Collected data
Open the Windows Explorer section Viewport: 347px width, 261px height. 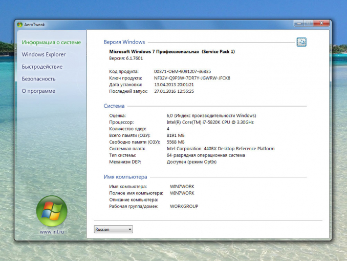(x=44, y=54)
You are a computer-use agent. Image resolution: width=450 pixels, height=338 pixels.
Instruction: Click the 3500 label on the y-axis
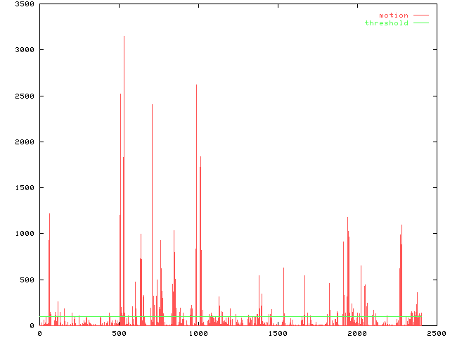(24, 4)
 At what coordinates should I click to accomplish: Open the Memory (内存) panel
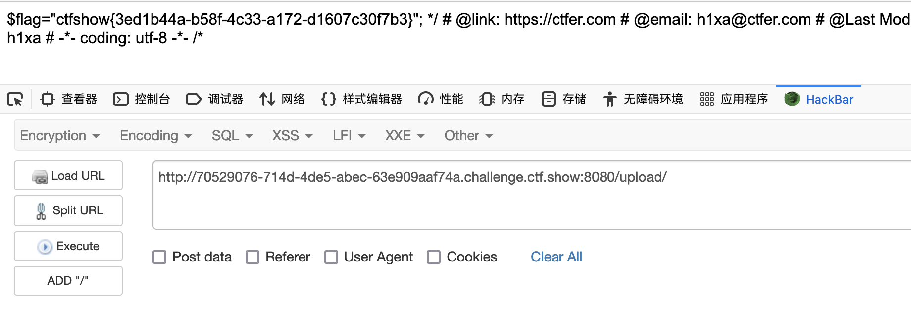(502, 100)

** WHAT NEEDS TO BE DONE **
Please restate word for word the lines above, starting with the line that holds "Instruction: Click the" and ending with the final line of the records, while leaving out pictures.

** ANSWER SPACE **
Instruction: Click the 3500 label on the y-axis
(24, 4)
 At what coordinates should I click to accomplish: Open the Memory (内存) panel
(502, 100)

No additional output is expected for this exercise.